Estos últimos años hemos sido testigos de cómo las leyes han sido burladas y, en muchos casos, interpretadas según la conveniencia, ocasionando un gran daño a la estabilidad jurídica del país, donde cada persona hace diferentes interpretaciones. Como ocurrió con el Tribunal Constitucional, que casi al finalizar la gestión de los congresistas observó que estos no tenían capacidad de gasto; sin embargo, durante años elaboraron leyes populistas, ocasionando grandes pérdidas al país, con el solo fin de buscar intereses de reelección o simplemente derivando en grandes sueldos, remodelaciones, entre otros beneficios para los padres de la patria.
Este ejemplo también es imitado por algunos candidatos, como vimos cuando un senador electo simplemente no quiso asumir el cargo porque no le gustaba, y se le concedió su apelación, dejando un vacío e inestabilidad en los procesos electorales. Esto conlleva a la fragilidad de nuestras leyes y a la burla por parte de algunos ciudadanos, especialmente de la clase política. Todo ello se refleja en la sociedad cuando no cumplimos las leyes, especialmente nuestros deberes.
Las leyes se han hecho para cumplirlas, nos gusten o no. Todos tenemos los mismos derechos y las mismas obligaciones, y en el marco del respeto cada institución debe cumplir con lo establecido en la Constitución. Mientras ello no se dé, seguiremos escuchando a los grandes intérpretes de las leyes, aumentará la corrupción y tendremos una justicia de espaldas a la sociedad.
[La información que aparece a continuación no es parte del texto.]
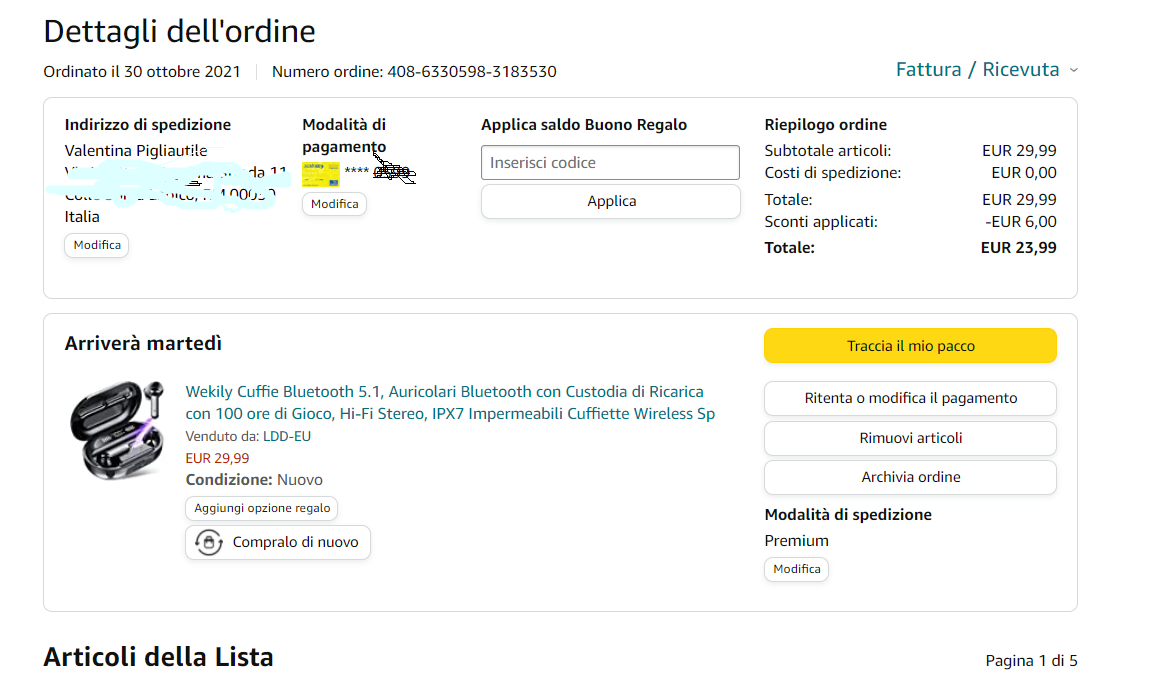Click Modifica under Modalità di pagamento
This screenshot has width=1169, height=677.
(x=334, y=204)

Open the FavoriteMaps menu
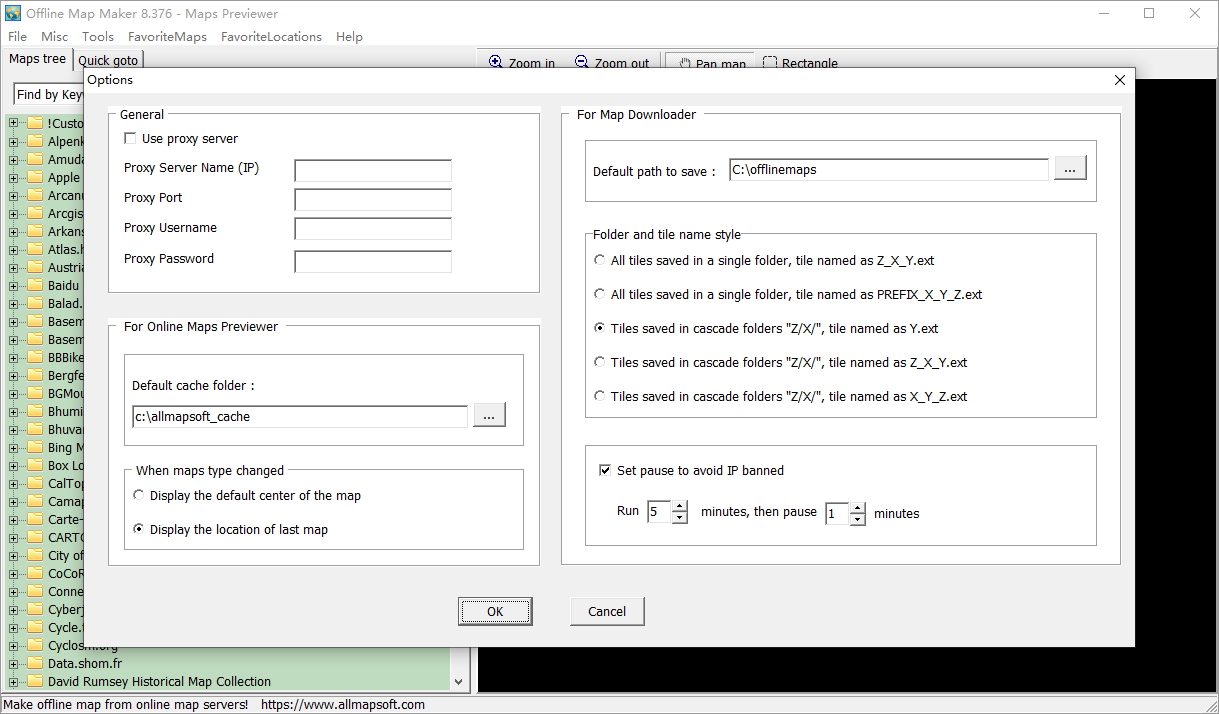(167, 37)
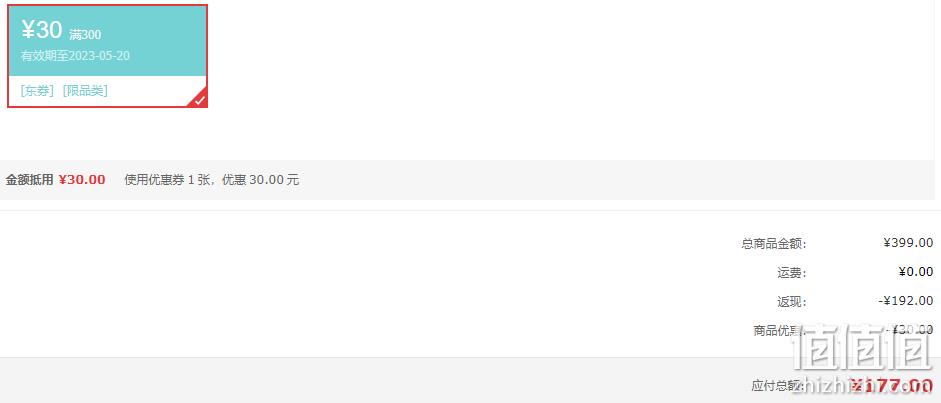Screen dimensions: 941x403
Task: Click the 金额抵用 label
Action: (x=29, y=179)
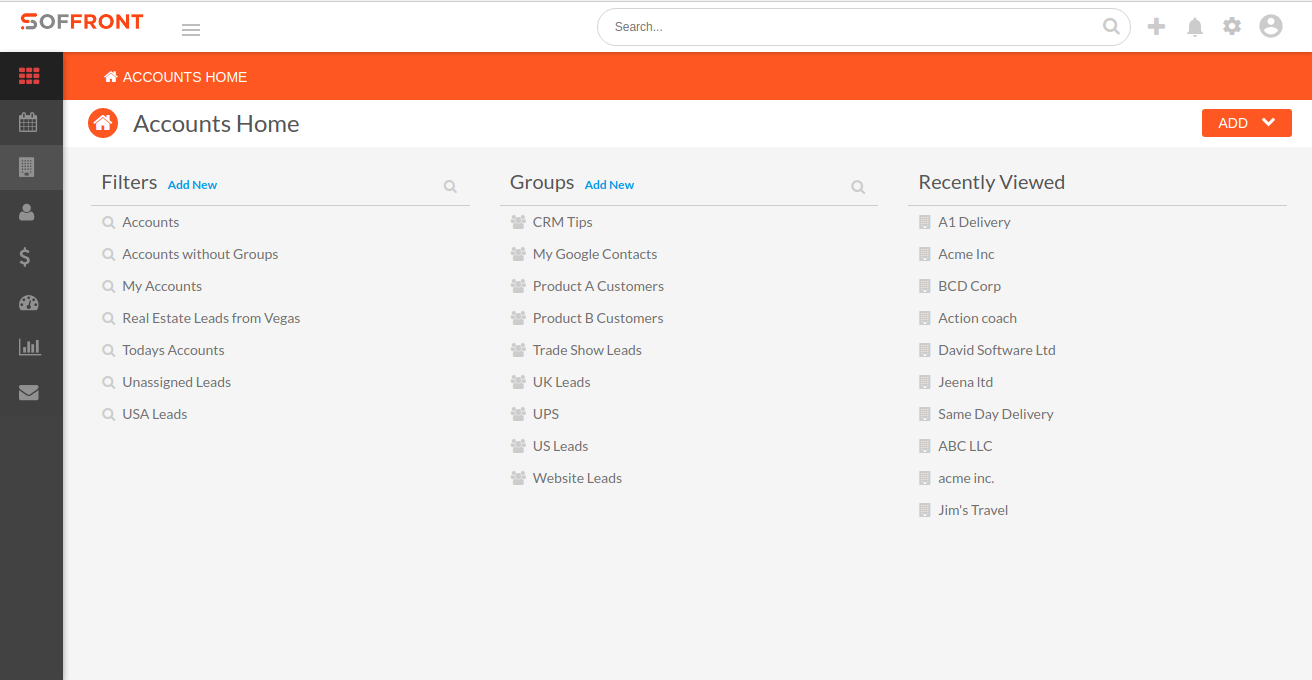Expand the ADD dropdown button

[1246, 123]
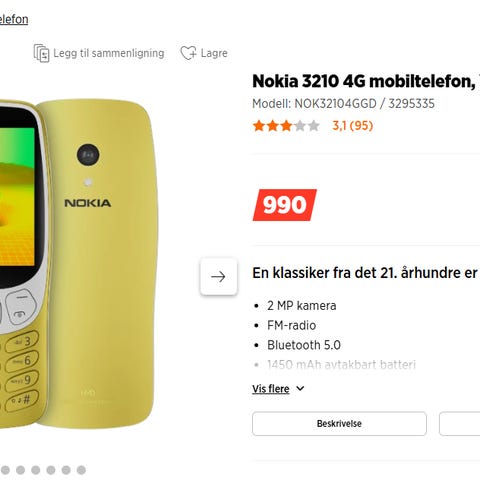Open the Vis flere link
This screenshot has height=480, width=480.
point(271,389)
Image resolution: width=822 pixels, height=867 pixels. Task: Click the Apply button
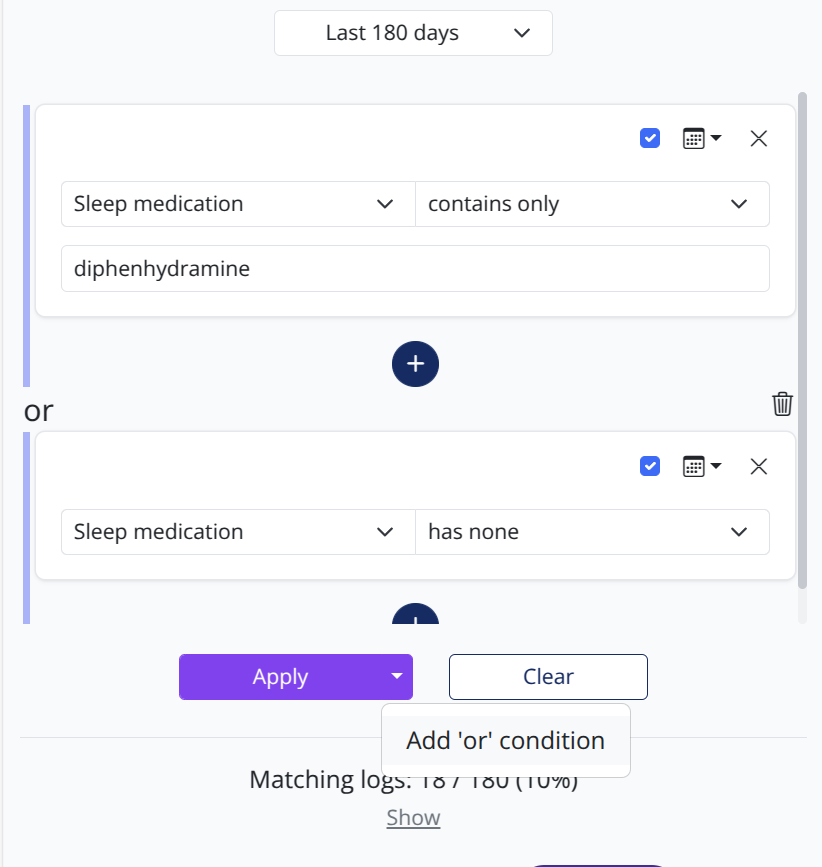[280, 677]
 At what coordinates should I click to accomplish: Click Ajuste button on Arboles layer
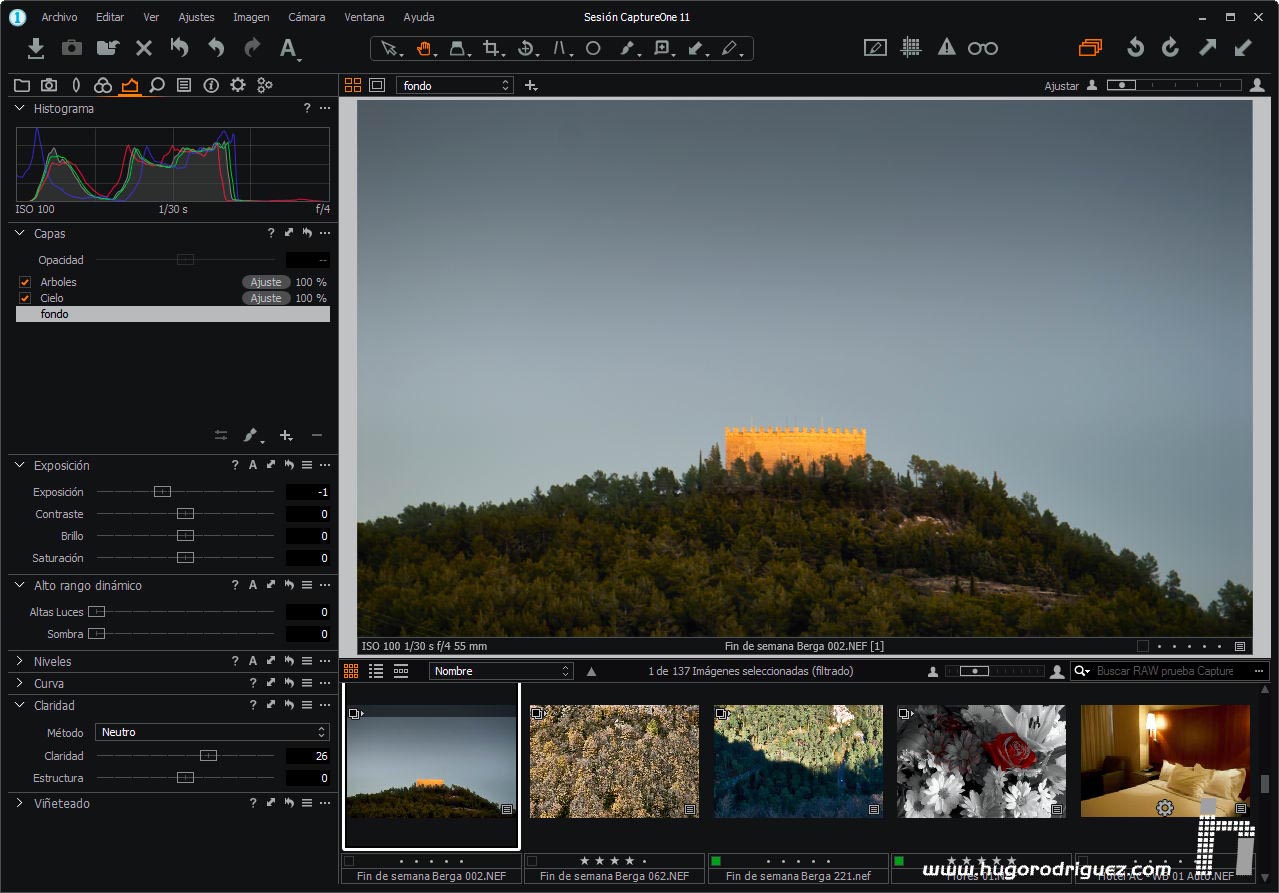pos(266,282)
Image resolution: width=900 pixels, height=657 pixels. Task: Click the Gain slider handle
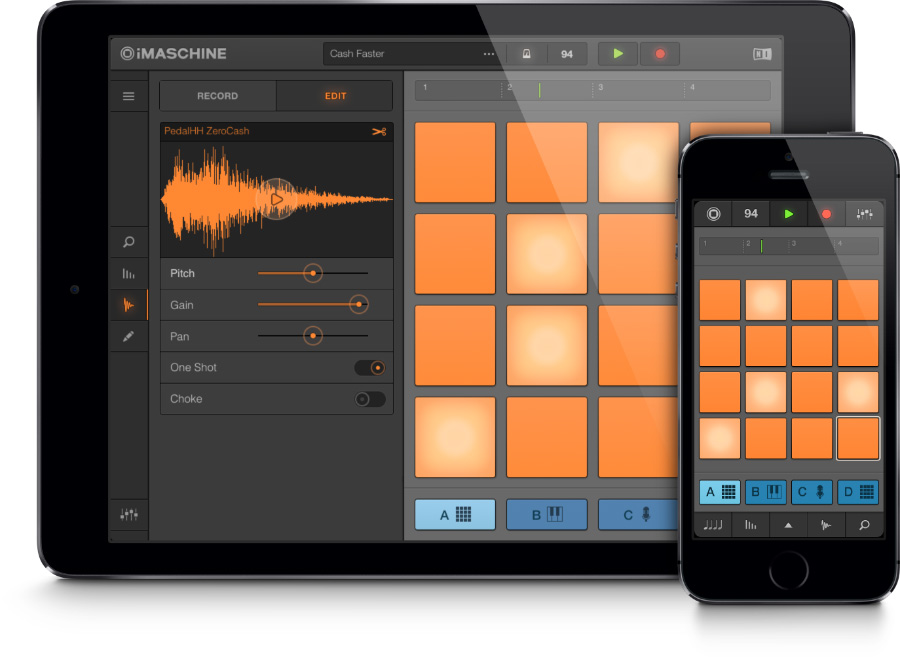point(357,305)
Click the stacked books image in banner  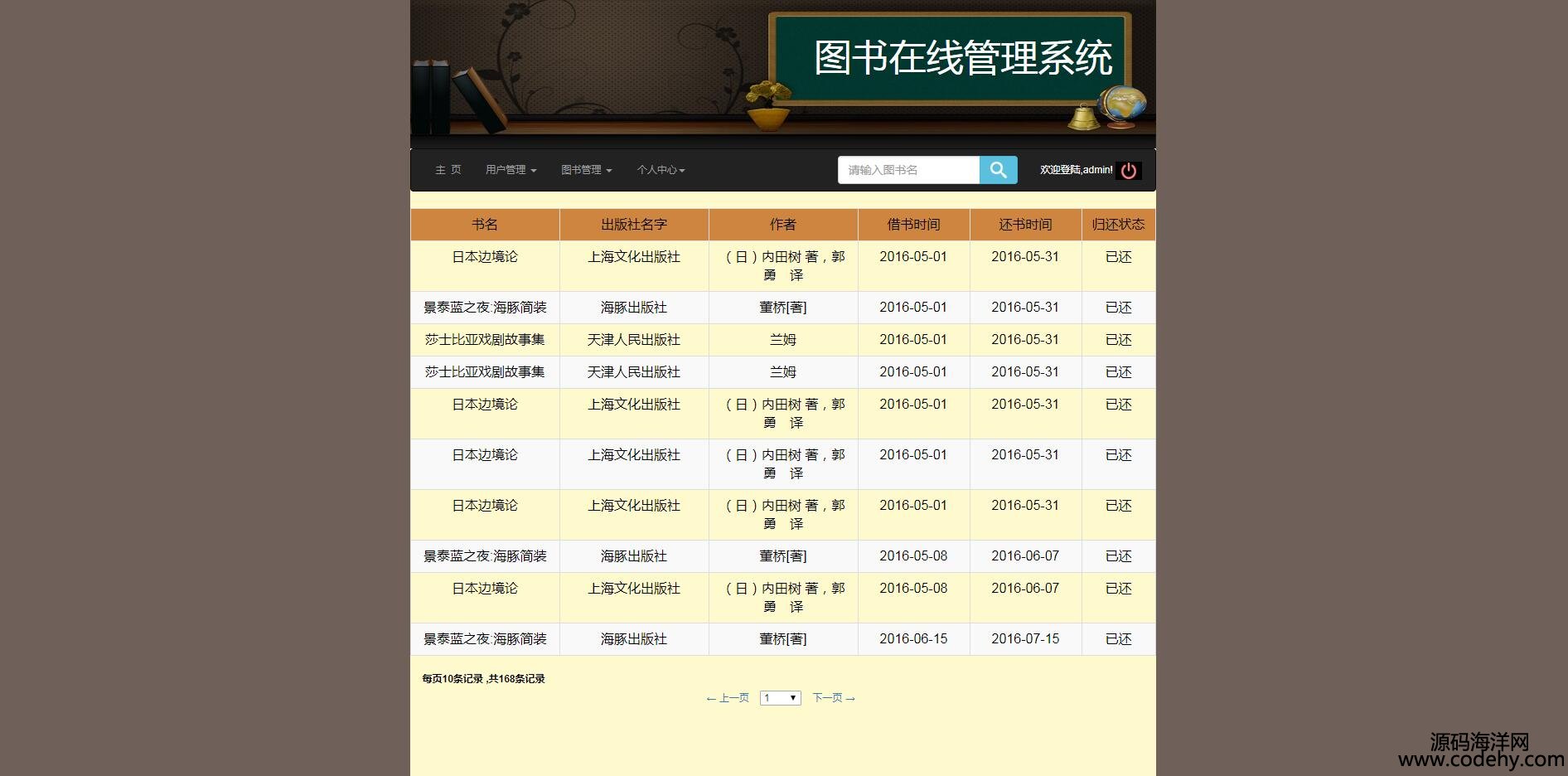pos(457,98)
La disciplina es un valor fundamental; el respeto y la obediencia complementan la formación de ciudadanos honestos, capaces de convivir en un clima de paz y solidaridad. Hoy que estamos a puertas de un cambio de gobierno, esperemos no ver nuevamente estos hechos y dejar que cada poder del Estado cumpla sus funciones, respetando su propia autonomía, sin tener entidades que, en vez de ayudar, fomenten el desorden jurídico. Una sociedad con leyes que se cumplen puede convivir pacíficamente; mientras ello no se dé, cada quien hará lo que quiere y seguiremos siendo un país desordenado.
Los nuevos representantes del Estado deben hacer una verdadera revisión de todas las leyes promulgadas en esta última década. En algunos casos, se deben eliminar si no cumplen el objetivo de bienestar para la sociedad. Esa es su tarea, y no se debe permitir que realicen grandes gastos para ellos, dejando en la pobreza a gran parte de la población. Cuando tengamos autoridades capaces de conducir al país, cambiarán muchas de las actitudes y, de seguro, todos nos esmeraremos por cumplir las leyes, sin necesidad de que nos lo digan, simplemente porque ello va en beneficio de todos.